Excerpted text:
By Scott Michels
Posted 8/3/06
When a woman was brutally raped in Denver in 2003, DNA found at the crime scene was similar to that of a felon whose genetic profile was kept in Oregon's DNA database--so similar that the man in Oregon was probably a close relative of the suspect, says Denver District Attorney Mitch Morrissey. But FBI rules on interstate cases prevented Oregon's crime lab from sharing the man's name with out-of-state police, effectively stalling the investigation.
"This may be the father or son of the rapist I'm looking for," says Morrissey. "At least give us the chance to look."
He may soon get his chance. Prompted by cases like Morrissey's, the FBI is making it easier for police to use DNA databases to investigate the relatives of the 3.3 million known criminals whose genetic profiles are being kept by the government. In limited situations, crime labs may now release the name of a person in the database who is not actually a suspect but whose DNA is similar to DNA recovered from a crime scene--leading police to then investigate that person's family. And some prosecutors are pushing states,which set their own policies for in-state cases, to even more aggressively use so-called family searching--a potentially powerful crime-fighting tool whose effect on civil liberties alarms privacy advocates.
Attorneys in Maryland are planning what appears to be the first of an expected slew of legal challenges to familial searches, saying they invade the privacy rights of families.
"People who have never had any contact with the criminal justice system are now exposed to indefinite genetic surveillance by the government," says Stephen Mercer of Sandler & Mercer in Rockville, Md.
The FBI's interim plan comes amid a rapid expansion of DNA databases, which were first created in the late 1980s to track sex offenders. In 1990, Virginia became the first state to take DNA samples from all felons. Today, nearly every state does so. At least 38 states collect DNA from those convicted of some misdemeanors, and, by January, at least seven states and the federal government will track people arrested for certain serious crimes.
Searching for the families of criminals, common in Great Britain, has rarely been used in the UnitedStates. It works like this: Crime scene DNA can be gathered from anything from a drop of blood to saliva on a cigarette butt. Labs compare areas of the DNA molecule called alleles, with 26 identical alleles needed for a match. A match to fewer alleles could mean a suspect is a close relative of a known criminal. Harvard geneticist Frederick Bieber compares it to getting a partial license plate number on a getaway car. "If you had all the numbers but one, would you ignore it?"

Exercise 1: Update the article on DNA family searching by writing it out again, starting at "Attorneys in Maryland" and ending at "rights of families.", with "Maryland" changed to "Virginia".
Exercise 2: Decide whether each statement agrees with the article on DNA family searching, and answer yes or no with the deciding words quoted: (a) Virginia was the first state to take DNA samples from all felons. (b) A match requires 13 identical alleles. (c) Searching for the families of criminals is common in the United States.
The records play no part in this work.

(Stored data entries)
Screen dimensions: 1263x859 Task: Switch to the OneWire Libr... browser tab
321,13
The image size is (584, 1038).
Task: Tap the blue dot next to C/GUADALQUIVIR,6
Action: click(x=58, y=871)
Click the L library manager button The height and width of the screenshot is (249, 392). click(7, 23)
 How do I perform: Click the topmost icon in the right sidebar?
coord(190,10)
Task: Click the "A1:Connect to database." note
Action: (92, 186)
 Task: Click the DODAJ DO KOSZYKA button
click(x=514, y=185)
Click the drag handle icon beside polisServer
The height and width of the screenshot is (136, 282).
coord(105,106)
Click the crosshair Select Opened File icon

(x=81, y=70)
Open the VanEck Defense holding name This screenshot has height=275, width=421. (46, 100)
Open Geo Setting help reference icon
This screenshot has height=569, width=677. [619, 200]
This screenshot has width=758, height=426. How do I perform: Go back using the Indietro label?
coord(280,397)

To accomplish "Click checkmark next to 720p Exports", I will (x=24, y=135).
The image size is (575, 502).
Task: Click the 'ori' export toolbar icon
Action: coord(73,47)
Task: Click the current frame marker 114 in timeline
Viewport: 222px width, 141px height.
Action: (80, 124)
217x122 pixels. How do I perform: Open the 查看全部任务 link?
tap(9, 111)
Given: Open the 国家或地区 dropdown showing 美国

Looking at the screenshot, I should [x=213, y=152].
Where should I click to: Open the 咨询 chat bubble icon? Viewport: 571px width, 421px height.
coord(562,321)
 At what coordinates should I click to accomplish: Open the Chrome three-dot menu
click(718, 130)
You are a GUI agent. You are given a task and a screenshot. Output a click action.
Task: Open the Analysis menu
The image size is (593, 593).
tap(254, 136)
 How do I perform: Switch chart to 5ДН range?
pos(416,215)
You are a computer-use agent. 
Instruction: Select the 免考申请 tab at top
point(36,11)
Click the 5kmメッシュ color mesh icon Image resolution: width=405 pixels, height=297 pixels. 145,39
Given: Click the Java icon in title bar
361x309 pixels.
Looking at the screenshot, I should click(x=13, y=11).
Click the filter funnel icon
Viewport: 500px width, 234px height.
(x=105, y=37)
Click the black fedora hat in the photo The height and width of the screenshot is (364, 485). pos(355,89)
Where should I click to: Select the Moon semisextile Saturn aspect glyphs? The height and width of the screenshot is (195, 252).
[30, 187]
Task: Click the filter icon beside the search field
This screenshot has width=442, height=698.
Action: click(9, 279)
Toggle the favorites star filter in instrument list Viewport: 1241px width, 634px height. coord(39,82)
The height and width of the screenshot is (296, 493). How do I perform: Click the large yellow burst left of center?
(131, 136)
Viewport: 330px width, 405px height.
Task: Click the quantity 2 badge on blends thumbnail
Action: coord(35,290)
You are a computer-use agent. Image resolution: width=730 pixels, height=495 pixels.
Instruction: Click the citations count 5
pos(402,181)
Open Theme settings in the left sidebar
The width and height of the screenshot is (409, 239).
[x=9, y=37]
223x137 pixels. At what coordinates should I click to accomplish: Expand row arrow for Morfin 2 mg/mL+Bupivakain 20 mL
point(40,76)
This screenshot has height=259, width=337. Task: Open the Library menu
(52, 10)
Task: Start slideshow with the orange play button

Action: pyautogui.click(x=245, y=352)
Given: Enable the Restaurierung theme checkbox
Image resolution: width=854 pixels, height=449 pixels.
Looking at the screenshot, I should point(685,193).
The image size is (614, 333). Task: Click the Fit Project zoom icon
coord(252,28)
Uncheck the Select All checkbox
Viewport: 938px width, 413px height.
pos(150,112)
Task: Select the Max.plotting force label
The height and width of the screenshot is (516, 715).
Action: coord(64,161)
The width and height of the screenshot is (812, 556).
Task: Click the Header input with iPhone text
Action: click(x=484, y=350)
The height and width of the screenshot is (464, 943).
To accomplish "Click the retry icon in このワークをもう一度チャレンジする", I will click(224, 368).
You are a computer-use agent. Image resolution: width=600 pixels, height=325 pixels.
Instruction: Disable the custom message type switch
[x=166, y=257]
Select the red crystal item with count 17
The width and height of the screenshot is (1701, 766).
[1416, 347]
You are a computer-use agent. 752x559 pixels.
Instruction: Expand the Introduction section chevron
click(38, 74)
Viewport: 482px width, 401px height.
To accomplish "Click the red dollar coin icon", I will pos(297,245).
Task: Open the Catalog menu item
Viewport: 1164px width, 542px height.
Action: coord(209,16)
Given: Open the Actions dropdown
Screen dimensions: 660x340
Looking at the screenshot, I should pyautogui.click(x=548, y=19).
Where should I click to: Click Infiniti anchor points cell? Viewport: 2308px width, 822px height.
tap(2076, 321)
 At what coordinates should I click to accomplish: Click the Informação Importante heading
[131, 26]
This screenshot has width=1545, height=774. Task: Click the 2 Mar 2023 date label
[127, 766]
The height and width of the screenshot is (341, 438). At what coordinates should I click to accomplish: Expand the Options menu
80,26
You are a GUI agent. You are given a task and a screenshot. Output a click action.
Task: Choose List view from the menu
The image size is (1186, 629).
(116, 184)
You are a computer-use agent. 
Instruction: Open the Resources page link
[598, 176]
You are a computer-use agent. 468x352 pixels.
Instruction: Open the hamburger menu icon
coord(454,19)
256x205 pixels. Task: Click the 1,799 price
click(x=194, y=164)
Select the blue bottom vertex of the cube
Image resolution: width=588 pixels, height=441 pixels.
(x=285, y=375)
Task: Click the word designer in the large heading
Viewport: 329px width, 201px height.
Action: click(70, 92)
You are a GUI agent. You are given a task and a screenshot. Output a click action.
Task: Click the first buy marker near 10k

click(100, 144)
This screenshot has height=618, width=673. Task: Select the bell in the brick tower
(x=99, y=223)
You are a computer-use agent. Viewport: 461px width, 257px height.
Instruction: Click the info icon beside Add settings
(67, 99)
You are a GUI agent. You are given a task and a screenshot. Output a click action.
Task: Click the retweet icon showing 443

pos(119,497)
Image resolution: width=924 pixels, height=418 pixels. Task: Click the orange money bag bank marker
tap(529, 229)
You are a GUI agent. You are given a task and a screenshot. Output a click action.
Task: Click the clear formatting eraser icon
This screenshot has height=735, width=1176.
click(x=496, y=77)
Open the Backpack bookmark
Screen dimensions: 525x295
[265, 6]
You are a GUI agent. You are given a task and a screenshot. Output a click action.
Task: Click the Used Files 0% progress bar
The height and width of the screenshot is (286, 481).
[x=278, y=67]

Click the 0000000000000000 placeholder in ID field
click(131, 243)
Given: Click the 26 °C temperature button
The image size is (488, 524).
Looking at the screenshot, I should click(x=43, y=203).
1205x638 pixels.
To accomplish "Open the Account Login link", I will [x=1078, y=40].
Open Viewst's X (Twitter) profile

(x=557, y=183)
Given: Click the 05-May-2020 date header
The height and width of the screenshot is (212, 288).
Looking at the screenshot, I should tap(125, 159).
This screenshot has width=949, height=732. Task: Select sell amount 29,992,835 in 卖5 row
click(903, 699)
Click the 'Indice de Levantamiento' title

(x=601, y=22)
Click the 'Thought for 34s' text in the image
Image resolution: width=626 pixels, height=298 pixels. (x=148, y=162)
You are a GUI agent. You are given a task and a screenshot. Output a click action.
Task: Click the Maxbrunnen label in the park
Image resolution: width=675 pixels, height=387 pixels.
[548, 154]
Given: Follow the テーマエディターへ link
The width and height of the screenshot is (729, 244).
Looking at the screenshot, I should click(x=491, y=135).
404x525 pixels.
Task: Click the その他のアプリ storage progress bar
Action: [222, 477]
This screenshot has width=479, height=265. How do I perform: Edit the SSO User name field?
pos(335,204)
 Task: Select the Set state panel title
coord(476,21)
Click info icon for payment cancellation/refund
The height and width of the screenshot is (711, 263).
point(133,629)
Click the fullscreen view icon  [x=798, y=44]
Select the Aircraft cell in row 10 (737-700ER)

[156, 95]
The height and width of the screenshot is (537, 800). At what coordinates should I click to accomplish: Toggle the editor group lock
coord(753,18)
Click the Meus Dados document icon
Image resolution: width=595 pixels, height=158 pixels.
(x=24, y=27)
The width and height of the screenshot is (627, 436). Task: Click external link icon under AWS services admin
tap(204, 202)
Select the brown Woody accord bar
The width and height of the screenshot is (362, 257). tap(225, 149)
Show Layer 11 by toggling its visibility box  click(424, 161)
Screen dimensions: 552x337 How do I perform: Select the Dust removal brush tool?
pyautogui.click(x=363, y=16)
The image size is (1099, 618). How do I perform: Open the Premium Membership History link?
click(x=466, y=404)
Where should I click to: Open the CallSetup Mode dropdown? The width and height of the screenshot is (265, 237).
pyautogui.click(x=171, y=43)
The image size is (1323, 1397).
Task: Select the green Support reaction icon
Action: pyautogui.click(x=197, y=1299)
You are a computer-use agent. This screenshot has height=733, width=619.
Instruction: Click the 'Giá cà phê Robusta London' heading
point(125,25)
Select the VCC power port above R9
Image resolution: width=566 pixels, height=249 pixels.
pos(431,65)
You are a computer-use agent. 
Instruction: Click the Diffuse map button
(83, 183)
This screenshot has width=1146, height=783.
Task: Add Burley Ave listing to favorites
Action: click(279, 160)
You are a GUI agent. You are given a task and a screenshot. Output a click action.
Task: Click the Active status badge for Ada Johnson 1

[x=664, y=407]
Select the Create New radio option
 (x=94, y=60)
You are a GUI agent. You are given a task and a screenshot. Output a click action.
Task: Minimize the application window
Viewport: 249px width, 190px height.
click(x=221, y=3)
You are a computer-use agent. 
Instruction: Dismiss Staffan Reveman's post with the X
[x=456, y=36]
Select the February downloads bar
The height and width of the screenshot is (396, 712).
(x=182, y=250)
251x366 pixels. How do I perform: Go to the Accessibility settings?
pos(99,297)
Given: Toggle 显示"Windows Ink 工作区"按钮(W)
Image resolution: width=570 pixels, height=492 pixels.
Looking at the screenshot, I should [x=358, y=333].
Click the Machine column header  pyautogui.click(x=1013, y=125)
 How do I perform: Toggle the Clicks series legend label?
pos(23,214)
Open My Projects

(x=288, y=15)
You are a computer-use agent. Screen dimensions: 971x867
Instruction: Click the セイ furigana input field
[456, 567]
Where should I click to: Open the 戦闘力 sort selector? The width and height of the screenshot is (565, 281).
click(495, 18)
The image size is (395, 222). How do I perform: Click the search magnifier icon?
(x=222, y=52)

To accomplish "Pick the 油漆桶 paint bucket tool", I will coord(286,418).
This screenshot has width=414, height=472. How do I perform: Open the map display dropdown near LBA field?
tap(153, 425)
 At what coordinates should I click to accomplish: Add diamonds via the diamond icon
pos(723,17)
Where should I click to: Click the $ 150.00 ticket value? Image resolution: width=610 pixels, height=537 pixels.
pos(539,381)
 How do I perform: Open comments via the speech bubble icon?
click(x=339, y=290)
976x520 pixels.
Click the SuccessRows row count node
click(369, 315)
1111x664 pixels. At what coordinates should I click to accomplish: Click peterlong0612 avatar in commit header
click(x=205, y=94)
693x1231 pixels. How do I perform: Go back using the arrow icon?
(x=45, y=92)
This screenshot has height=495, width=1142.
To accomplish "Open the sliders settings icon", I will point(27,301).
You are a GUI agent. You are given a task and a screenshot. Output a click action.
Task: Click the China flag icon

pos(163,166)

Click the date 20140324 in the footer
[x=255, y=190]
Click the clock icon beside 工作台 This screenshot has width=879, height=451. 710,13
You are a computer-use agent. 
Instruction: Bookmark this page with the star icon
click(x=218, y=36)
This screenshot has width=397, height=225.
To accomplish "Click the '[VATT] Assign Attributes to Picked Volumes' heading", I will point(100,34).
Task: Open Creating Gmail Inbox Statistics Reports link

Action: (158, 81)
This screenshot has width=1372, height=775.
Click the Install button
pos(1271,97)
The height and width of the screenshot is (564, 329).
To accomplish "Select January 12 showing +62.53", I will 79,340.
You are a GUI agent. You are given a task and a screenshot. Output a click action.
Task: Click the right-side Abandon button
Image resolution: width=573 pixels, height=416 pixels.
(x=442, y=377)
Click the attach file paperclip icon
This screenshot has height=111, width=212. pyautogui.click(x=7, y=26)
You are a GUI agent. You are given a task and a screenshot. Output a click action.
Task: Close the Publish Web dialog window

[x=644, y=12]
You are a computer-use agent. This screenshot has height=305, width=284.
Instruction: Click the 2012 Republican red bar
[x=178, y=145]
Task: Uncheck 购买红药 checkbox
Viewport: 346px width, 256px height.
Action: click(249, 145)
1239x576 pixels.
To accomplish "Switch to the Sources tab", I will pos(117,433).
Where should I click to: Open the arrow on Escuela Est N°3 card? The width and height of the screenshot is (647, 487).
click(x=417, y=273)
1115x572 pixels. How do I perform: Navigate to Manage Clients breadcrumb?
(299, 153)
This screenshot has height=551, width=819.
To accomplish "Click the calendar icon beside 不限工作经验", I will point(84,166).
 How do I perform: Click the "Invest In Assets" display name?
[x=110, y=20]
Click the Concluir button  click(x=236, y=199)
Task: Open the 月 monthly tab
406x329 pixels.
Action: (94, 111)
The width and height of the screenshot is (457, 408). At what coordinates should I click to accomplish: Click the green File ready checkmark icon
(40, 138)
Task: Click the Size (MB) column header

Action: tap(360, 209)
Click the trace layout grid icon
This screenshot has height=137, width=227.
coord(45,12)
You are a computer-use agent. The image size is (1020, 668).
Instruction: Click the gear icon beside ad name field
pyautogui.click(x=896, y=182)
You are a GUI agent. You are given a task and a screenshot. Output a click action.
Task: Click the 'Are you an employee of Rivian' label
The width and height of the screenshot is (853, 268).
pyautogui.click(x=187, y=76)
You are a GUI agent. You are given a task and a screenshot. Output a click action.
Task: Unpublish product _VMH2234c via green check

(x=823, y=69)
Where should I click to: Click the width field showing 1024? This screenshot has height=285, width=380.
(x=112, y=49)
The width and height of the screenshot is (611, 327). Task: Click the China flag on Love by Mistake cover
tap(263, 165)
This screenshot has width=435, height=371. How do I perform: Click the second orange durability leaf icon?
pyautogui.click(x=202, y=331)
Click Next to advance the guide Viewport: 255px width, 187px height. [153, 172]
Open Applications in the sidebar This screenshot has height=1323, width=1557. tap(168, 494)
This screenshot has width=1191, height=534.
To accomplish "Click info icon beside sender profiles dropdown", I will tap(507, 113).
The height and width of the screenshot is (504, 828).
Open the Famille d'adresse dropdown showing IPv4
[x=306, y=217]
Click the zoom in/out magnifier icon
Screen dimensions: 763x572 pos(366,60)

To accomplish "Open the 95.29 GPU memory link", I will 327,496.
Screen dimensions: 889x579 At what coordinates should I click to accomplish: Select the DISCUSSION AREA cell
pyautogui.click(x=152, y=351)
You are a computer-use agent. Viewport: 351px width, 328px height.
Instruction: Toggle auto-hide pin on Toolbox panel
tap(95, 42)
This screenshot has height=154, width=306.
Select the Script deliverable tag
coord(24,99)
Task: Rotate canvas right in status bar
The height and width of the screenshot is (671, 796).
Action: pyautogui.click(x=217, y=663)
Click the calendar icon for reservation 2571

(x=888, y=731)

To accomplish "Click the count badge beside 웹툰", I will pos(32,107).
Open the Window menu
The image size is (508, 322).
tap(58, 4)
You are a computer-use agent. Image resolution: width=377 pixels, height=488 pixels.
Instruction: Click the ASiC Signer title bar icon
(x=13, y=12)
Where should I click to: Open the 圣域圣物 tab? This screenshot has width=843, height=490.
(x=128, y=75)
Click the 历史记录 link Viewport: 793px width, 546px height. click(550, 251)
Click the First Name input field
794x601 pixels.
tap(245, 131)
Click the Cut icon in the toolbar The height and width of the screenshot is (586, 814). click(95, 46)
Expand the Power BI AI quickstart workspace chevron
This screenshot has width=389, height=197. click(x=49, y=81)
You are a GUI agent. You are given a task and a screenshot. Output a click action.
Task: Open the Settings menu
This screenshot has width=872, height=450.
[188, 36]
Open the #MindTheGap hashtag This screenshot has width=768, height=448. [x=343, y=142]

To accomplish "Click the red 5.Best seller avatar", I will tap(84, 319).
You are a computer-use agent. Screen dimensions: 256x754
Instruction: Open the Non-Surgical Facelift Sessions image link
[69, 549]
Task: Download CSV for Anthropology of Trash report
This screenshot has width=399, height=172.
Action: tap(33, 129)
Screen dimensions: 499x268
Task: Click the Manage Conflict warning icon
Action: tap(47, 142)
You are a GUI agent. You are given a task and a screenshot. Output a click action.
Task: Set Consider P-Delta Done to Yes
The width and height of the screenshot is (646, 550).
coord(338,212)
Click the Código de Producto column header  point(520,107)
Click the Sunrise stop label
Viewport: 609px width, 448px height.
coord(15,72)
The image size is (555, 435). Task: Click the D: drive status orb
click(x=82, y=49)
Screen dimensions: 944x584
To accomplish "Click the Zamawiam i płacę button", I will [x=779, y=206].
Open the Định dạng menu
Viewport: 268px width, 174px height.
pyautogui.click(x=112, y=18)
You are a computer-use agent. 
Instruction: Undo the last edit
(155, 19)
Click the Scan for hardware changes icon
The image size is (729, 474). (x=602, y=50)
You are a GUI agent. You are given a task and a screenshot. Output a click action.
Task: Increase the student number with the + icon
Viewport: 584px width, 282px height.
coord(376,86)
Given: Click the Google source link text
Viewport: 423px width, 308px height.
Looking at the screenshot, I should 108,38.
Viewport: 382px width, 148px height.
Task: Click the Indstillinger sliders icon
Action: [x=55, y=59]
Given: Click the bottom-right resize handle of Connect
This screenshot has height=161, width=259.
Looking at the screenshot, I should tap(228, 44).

Expected output 1:
Attorneys in Virginia are planning what appears to be the first of an expected slew of legal challenges to familial searches, saying they invade the privacy rights of families.

Expected output 2:
(a) Yes: "In 1990, Virginia became the first state to take DNA samples from all felons."
(b) No: "with 26 identical alleles needed for a match."
(c) No: "Searching for the families of criminals, common in Great Britain, has rarely been used"